EXERCISE GOAL » Would you quote every entry exactly, dropping only the pictures?

Top of SUPPLIED MATERIAL

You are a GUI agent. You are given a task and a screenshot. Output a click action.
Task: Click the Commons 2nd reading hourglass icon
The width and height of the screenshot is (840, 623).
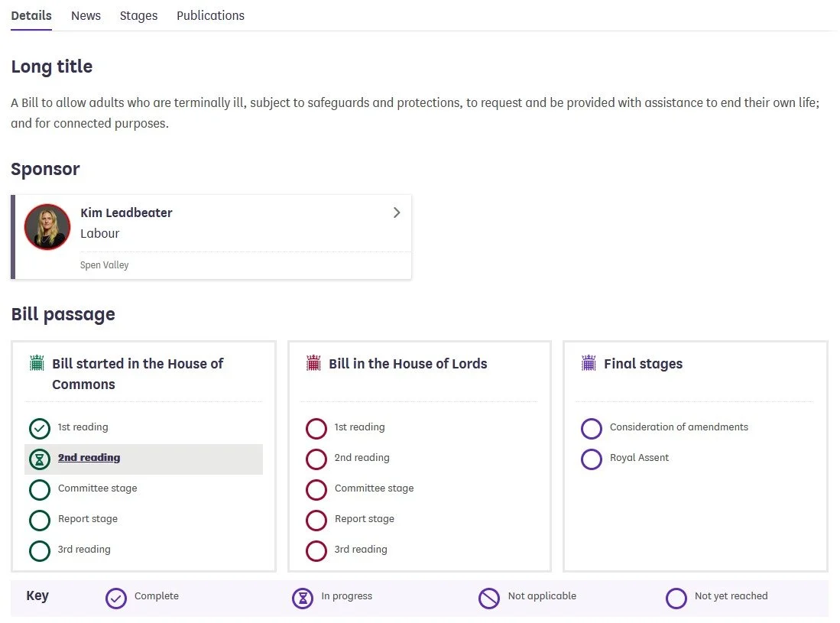(x=40, y=459)
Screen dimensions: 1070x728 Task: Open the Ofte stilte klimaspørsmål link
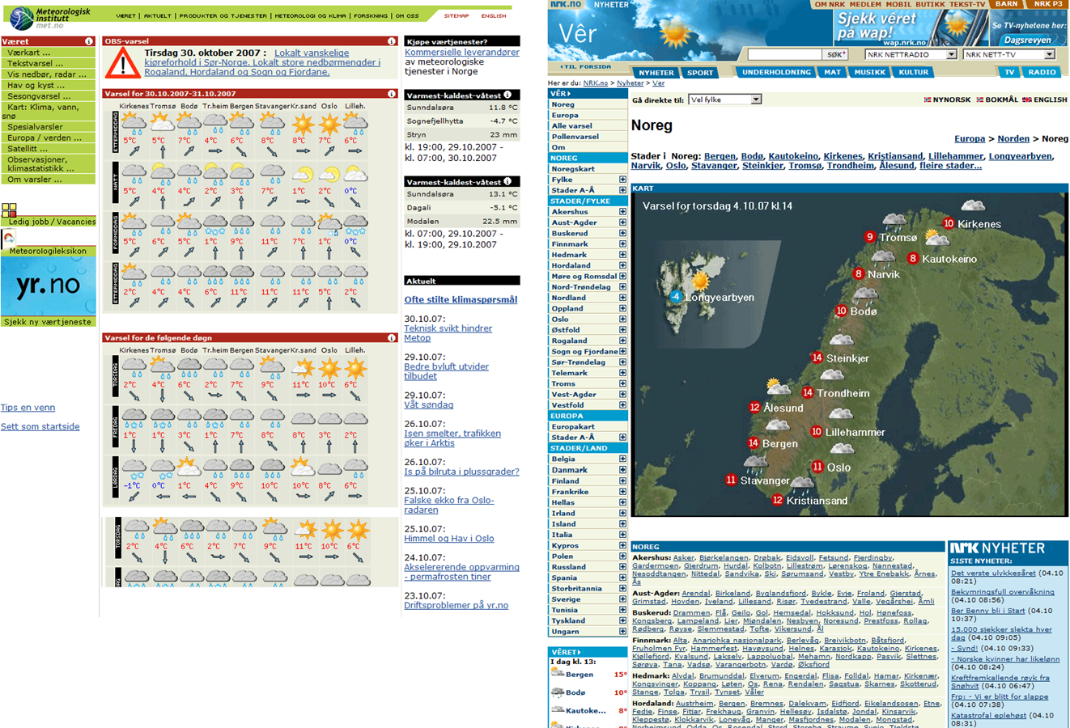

Bottom of SUPPLIED MATERIAL

TASK ANSWER »
You are a GUI agent. You are given a task and a screenshot. Output a click action.
Task: Click the Commons 2nd reading hourglass icon
The width and height of the screenshot is (840, 623).
(x=40, y=459)
Screen dimensions: 1070x728 Task: Open the Ofte stilte klimaspørsmål link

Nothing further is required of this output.